_Extract_.
┄┄┄┄┄┄┄┄┄┄
March 31 (Sunday, 4 PM)
Winter Sleepers (Germany, 1997)
Jewish Educational Alliance (5111 Abercorn St.)
tickets: $10 (cash only)
Box office opens at 3:30. The film will start promptly at 4.
Set in a small snowbound Alpine resort between Christmas and New Year, the film traces the relationships among five characters whose circumstances and actions set in motion a riveting meditation on fate and chance, memory and identity, and life's ironies that (ironically) only we (and not the characters) can see. In German with English subtitles. 120 minutes.
┄┄┄┄┄┄┄┄┄┄
_Excerpted data_.
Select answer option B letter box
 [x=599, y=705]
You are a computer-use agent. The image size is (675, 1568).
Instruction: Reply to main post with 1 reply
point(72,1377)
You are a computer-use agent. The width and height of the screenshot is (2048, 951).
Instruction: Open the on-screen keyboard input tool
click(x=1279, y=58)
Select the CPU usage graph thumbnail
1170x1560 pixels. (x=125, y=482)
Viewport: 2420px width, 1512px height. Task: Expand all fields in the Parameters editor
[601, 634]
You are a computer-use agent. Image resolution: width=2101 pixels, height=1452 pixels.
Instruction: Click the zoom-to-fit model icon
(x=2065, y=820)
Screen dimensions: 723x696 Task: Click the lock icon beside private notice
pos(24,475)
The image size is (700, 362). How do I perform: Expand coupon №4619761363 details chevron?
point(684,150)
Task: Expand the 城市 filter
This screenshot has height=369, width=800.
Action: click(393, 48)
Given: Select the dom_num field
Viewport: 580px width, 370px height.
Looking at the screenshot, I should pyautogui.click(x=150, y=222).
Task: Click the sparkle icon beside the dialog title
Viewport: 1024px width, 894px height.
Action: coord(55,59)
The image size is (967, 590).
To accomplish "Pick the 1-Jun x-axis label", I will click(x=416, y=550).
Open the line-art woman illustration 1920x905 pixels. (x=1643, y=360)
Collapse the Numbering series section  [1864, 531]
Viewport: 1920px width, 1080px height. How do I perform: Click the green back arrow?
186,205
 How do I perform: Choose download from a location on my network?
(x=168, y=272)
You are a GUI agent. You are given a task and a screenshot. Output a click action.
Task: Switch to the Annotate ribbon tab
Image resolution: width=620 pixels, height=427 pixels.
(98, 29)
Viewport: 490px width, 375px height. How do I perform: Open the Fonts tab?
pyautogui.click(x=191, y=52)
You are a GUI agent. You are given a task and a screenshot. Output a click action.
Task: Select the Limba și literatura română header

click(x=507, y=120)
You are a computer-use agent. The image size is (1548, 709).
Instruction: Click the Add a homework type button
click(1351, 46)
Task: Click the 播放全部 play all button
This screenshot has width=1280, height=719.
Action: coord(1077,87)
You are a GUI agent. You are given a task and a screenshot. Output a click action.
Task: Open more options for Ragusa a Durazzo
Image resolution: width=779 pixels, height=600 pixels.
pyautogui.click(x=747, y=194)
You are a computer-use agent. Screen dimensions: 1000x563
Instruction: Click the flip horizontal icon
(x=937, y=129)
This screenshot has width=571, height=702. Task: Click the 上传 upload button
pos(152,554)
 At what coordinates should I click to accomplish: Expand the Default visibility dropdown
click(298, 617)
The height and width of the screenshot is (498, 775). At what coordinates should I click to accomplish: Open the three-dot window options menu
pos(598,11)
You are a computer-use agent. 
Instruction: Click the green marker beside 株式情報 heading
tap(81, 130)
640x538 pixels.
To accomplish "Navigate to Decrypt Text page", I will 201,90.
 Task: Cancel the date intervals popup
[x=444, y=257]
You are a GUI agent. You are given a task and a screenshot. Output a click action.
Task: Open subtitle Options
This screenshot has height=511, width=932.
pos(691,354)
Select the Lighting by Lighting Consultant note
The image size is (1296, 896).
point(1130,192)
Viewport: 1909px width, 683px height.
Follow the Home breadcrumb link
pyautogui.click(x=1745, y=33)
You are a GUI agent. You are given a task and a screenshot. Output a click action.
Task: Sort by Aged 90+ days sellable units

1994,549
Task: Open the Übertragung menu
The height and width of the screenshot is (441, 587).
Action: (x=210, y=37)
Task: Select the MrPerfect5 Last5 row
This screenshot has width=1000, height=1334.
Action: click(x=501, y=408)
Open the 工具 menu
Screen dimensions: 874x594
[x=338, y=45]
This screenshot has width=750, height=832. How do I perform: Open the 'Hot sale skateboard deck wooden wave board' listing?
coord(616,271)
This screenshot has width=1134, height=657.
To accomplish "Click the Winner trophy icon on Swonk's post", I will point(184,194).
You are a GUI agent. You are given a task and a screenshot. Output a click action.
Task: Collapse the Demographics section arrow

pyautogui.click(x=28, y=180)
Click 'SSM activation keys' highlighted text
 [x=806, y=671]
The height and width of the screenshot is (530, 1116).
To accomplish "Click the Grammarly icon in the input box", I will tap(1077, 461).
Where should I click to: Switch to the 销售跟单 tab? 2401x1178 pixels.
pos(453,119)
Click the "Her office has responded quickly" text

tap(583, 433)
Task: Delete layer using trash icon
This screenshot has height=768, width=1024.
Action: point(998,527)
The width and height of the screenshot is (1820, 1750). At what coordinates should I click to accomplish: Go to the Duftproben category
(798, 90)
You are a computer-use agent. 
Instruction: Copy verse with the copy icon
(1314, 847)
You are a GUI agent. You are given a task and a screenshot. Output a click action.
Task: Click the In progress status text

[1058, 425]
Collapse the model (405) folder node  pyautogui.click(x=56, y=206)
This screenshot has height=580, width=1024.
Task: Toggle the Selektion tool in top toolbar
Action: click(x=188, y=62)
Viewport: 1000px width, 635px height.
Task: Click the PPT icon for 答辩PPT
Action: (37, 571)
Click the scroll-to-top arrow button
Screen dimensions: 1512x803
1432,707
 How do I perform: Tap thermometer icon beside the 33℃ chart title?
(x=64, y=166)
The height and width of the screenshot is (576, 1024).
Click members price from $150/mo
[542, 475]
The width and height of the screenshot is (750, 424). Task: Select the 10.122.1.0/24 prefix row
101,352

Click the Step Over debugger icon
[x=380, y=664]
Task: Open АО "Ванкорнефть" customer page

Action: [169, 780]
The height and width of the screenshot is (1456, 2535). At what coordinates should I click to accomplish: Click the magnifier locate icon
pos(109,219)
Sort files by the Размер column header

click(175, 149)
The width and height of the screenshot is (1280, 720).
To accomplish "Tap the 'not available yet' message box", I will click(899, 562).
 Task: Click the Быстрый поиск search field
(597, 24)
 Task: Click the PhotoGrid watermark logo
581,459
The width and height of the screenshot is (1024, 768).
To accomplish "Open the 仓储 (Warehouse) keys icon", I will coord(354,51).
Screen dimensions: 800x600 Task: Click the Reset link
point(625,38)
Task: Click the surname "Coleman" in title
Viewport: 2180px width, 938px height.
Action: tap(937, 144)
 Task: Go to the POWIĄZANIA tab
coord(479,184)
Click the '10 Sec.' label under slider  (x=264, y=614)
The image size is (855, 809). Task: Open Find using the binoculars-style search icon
┄┄┄┄┄┄┄┄┄┄
_Tasks to perform_.
**1)** What does the screening notice say the film is a meditation on? List each subject.
**2)** Do these statements agree with the screening notice? (a) Tickets may be paid for by card. (b) The film runs 120 minutes. (c) The box office opens at 4.
**3)** Write what would come next in the screening notice for the German film, picking up after its final sentence.
Nothing in the lines has any bearing on this.

_Answer list_.
**1)** fate, chance, memory, identity, life's ironies

**2)**
(a) No: "tickets: $10 (cash only)"
(b) Yes: "120 minutes."
(c) No: "Box office opens at 3:30."

**3)**
"Winter Sleepers isn't a breezy, pop-art confection like Run Lola Run, which played out a frantic action scenario in three successive versions, but rather a low-key meditation on destiny and its sly, unrelenting power. Like Krzysztof Kieslowski, the late Polish director whose films were immersed in notions of destiny and spiritual connection, Tykwer (whose Heaven was originally a Kieslowski project) embraces the idea that we're all linked to one another. Life and happenstance, he suggests, are a series of interdependent chain reactions: none of us is ever alone, no matter how fiercely we might deny that fact. But there's another factor at work here. Unlike Kieslowski, Tykwer is a complete movie animal: a filmmaker, like Spielberg or Lucas, so thoroughly submerged in cinema, and so knowledgeable of past films and directors, that his work is in constant dialogue with the traditions and idioms he reflects....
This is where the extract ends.